Diemelsee und Willingen „bekennen“ sich zum Sauerland/Überragendes Ehrenamt stärkt Gemeinden
Zwei Gemeinden, eine von der Natur reichlich gesegnete Region: Diemelsee und Willingen im Naturpark Diemelsee haben allen Grund mit ihren „Pfunden zu wuchern“. Sie sind moderne und leistungsstarke Orte mit boomendem Ganzjahrestourismus, der entsprechenden Infrastruktur, mit zukunftsträchtigen Investitionen, mit Landwirtschaft, Kleinindustrie und Handwerk sowie einem überragenden ehrenamtlichen Engagement der Bewohner. Beide hessischen Nachbargemeinden im Upland arbeiten eng zusammen und vertreten eine deutliche Botschaft: „Wir gehören zum Sauerland“, sagen die beiden Bürgermeister Volker Becker (Diemelsee) und Thomas Trachte (Willingen).
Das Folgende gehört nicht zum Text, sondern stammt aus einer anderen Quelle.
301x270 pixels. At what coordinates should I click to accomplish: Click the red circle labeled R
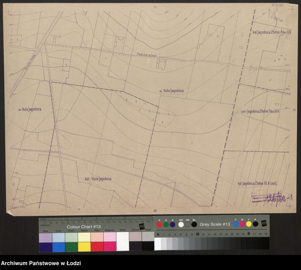pos(160,224)
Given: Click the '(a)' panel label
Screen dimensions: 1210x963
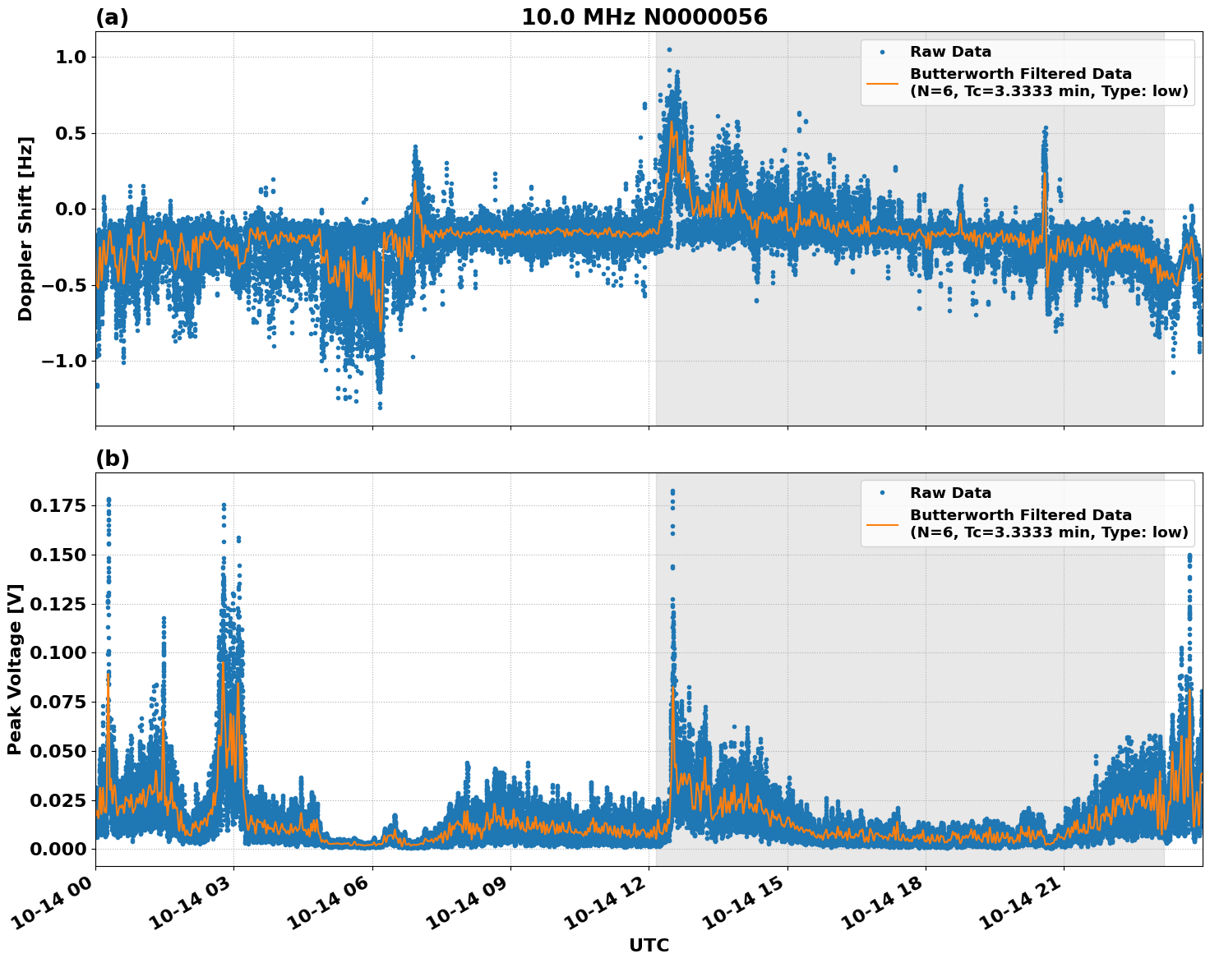Looking at the screenshot, I should tap(112, 17).

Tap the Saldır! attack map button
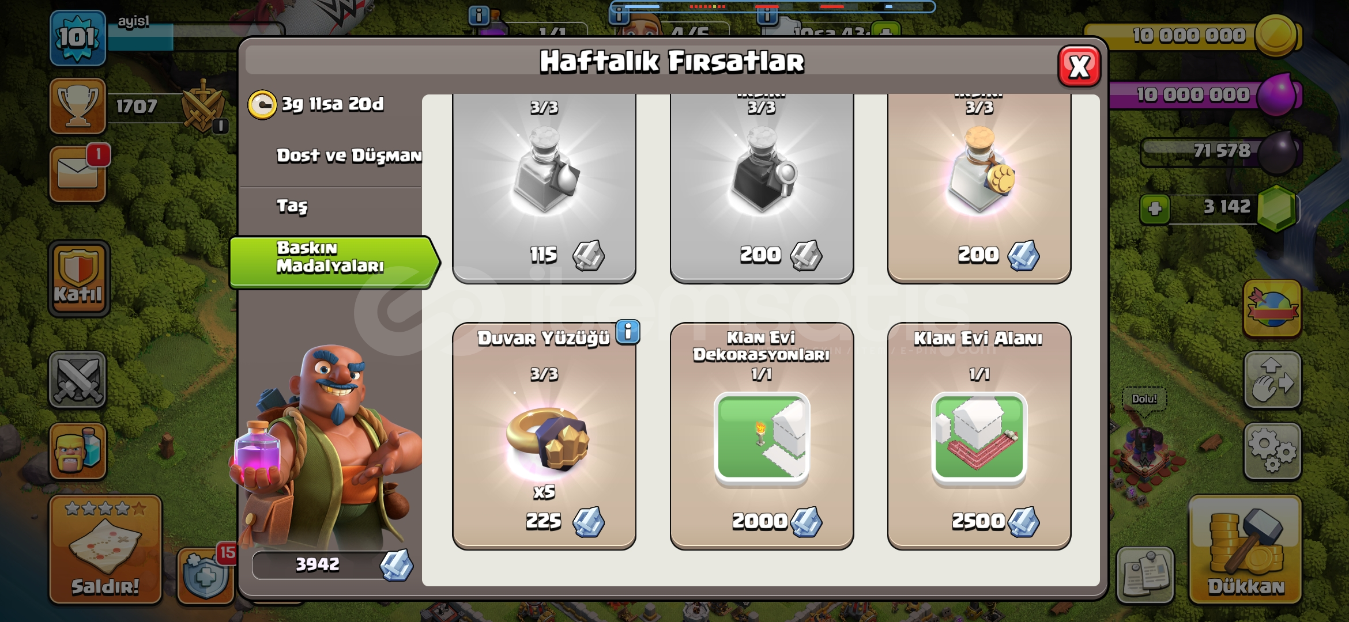[x=105, y=549]
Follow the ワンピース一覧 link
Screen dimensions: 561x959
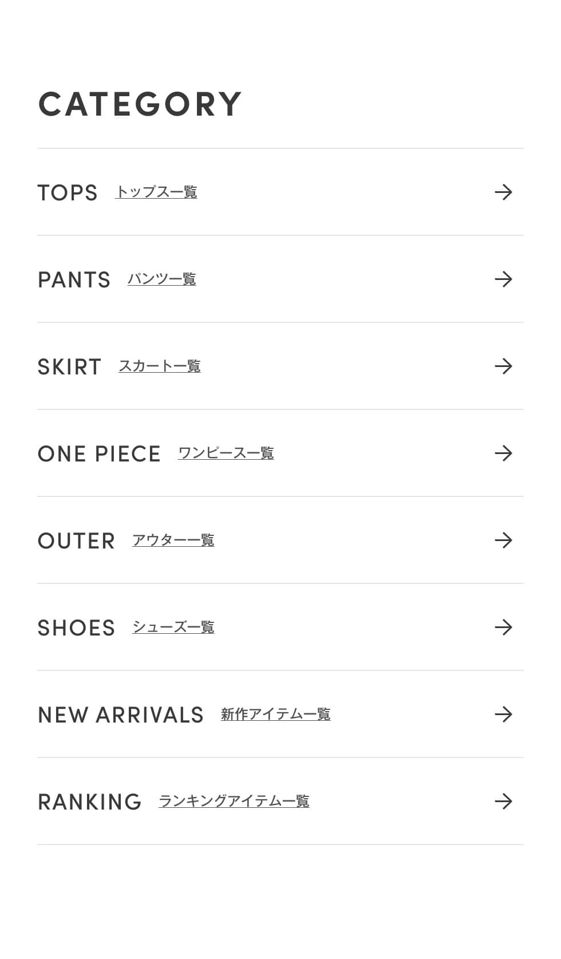coord(226,453)
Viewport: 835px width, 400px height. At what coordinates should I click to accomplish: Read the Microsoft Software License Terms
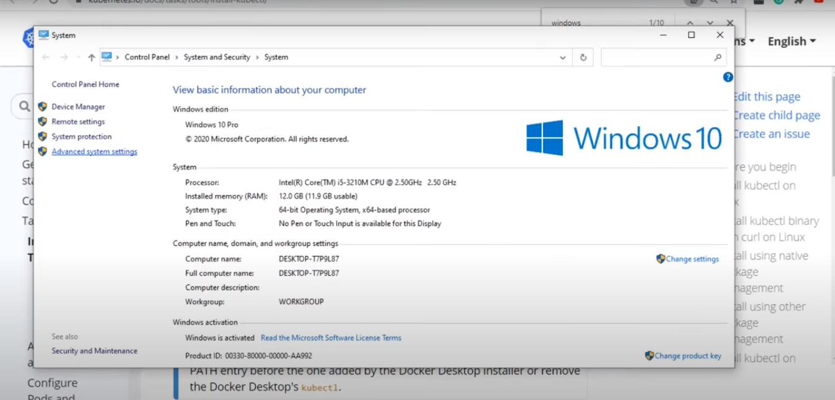point(331,338)
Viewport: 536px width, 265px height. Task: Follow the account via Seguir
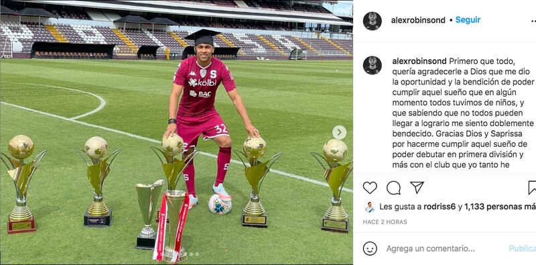[468, 20]
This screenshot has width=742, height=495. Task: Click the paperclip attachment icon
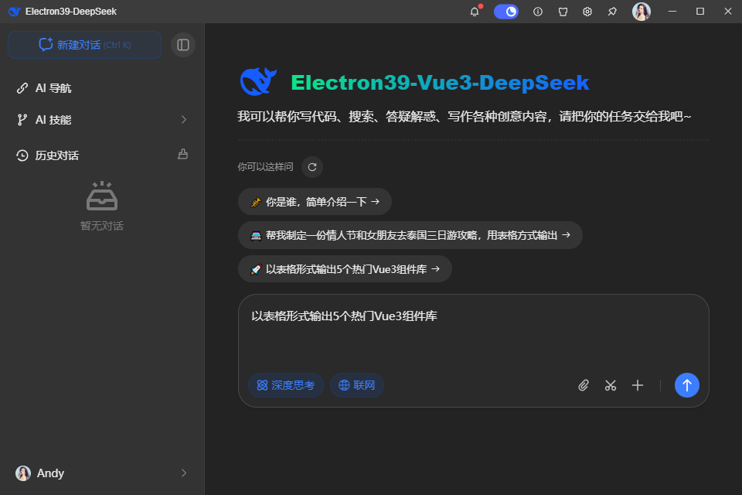click(584, 384)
„Upland bedeutet Ober- oder Hochland. Der Begriff hat sich aus dem Plattdeutschen entwickelt“, betont Trachte. „Berge und Täler, das passt zum Sauerland. Besonders touristisch fühlen wir uns dem Sauerland zugeordnet.“ Sein Kollege Becker formuliert es so: „Wir sind der hessische Teil des Sauerlandes.“
Beide (unabhängigen) Bürgermeister verstehen sich gut. Sie sind langjährig im Amt: Thomas Trachte seit dem 12. August 2004 in Willingen, Becker feierte am 5. September 2020 sein 15-jähriges Dienstjubiläum. Wenn beide über ihre Gemeinden und die Region sprechen, dann gehen ihre Herzen auf. „Man braucht nicht ins Allgäu zu fahren, man kann das auch hier erleben“, meint Becker. „Natur pur, die Berge und Täler, inmitten der Diemelsee, es ist einfach schön, Naturjuwel Diemelsee, die Perle im Sauerland.“ Trachte spricht von einer „großen Naturvielfalt auf einem relativ kleinen Raum. An Vielseitigkeit ist das kaum zu übertreffen.“
Beiden Bürgermeistern liegt die stetige Weiterentwicklung ihrer Orte am Herzen. Der Ganzjahrestourismus spielt die dominierende Rolle und ist der Hauptwirtschaftszweig mit leistungsfähigen Fremdenverkehrsbetrieben. Daneben sind vor allem Handwerks-, kleinere Gewerbe- sowie Holz- und Landwirtschaftsbetriebe in den Ortsteilen zu finden. Die Firma Weidemann in Diemelsee-Flechtdorf ist ein großes, international tätiges Unternehmen für Landwirtschaftsmaschinen, vor allem Radlader. In Willingen mit seinen neun Ortsteilen (mit Stryck) und rund 6000 Einwohnern sind als größere Betriebe u. a. Fritz Göbel („Tierzucht & Co“), Kleinmöbel Kesper und die Upländer Bauernmolkerei Usseln zu nennen. „Willingen ist ein sehr moderner, leistungsstarker Ort“, betont Trachte. „Im gastronomischen Bereich haben wir ein großes Angebot und überwiegend gute und gerngesehene Gäste, die sich wohlfühlen und in unser familiäres Gesamtbild passen. An den Wochenenden gibt es leider auch einige negative Begleiterscheinungen. Das ist wie im Fußballstadion: Die meisten Fans sind in Ordnung. Eine kleine Minderheit benimmt sich daneben. Wir sind dabei Grenzen zu ziehen.“
Diemelsee, 1971 durch den Zusammenschluss von zuvor 13 ehemals selbstständigen Gemeinden entstanden, mit dem Verwaltungssitz in Adorf und insgesamt rund 4.700 Einwohner, feiert im nächsten Jahr 50-jähriges Jubiläum. „Die Gemeinde mit den dörflichen Strukturen ist zusammengewachsen“, sagt Becker. „Die Menschen identifizieren sich mit Diemelsee und ihrer Heimat, wir freuen uns über Rückkehrer und das überwältigende ehrenamtliche Engagement der Menschen und Vereine.“
„Wir haben in Willingen keine sozialen Brennpunkte“ (Bürgermeister Thomas Trachte)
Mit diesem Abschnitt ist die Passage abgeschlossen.